Here are five tips for planning a successful harvest festival in your community, from our friends at Still Moon Arts Society.


  1. Get creative

    When you introduce art and live music, you change the dynamic of a festival. Produce, pumpkins and pitchforks can only get you so far—you need to kick it up a notch! Local artists can be invited to participate in your Harvest Festival. A small honorarium makes the invitation even more welcome. The possibilities for how to run your Festival are only limited by your creativity.  What about a parade? East Vancouver’s Harvest Moon Festival includes a daytime harvest festival at one site, then a parade at dusk to a second site for the ‘Moon’ portion. Handmade lanterns are a feature, accenting the sunset and then lighting up the night. Creativity isn’t the sole domain of actual artists. Children and teenagers can get into the spirit as well, decorating their bicycles, making small flags, artfully carving pumpkins, crafting harvest-themed clothing and other activities that will get them into the spirit of the event. A trip to the thrift store will net you enough clothes for a few dollars to build several scarecrows!

  2. Build excitement 

    Attending a community event is good; taking part in an event that you helped make happen in some way is even better! See if you can build up involvement and excitement pre-event with workshops. Gather local children to make paper lanterns, flags or other crafts over two or three sessions pre-festival. Get participating artists together at a local coffee shop for some informal planning, networking and further recruitment. Enlist the art department at the local high school to carve pumpkins or to create harvest-themed art installations. When participants prepare ahead of time and have something to show for it, their enthusiasm is palpable.

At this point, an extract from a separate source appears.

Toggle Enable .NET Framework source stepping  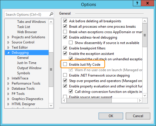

  3. Pay homage to the harvest

    This is a harvest festival, so don’t forget to celebrate it like you mean it. Find ways to incorporate seasonal produce likes apples and corn (both as decoration and as food) and perhaps include local farmers in your event. If it's possible, you can even host a small farmer's market. If yours is an urban festival, it’s even more impressive—it’s like bringing the country to the city! Get kids to write a big thank you banner to the farmers who grow the food, which will make them feel like heroes.Another way of celebrating the harvest is to include a local produce competition: the biggest tomato, the fuzziest cucumber, the curliest gourd. Local retailers are often glad to donate $10 or $15 vouchers as prizes—well worth the publicity for them, and a real highlight for the winners. Add in other categories like best pie, best jam or best squares to involve those who celebrate produce but don’t necessarily have gardens.

  4. Reflect local culture

    East Vancouver’s Harvest Moon Festival takes place during the autumn full moon. That’s no accident: in addition to providing better natural illumination, the full moon holds significance for local participants of Asian and European heritage. In a neighbourhood where Asian Canadians form the biggest demographic, organizers actively recruit within it, weaving dragon dance and other traditions into the fabric of the festival. Faced with significant language and cultural barriers, organizers knew that direct involvement would help overcome cultural challenges and build a festival that would bring the community together.What distinct groups make up your community? If you’re in northern Saskatchewan you might want to weave Finnish or German customs into your harvest festival. In rural Quebec, you could incorporate traditional French Canadian dance—either as a demonstration or for all to join in. In every case, the point is to build cultural inclusion and celebration.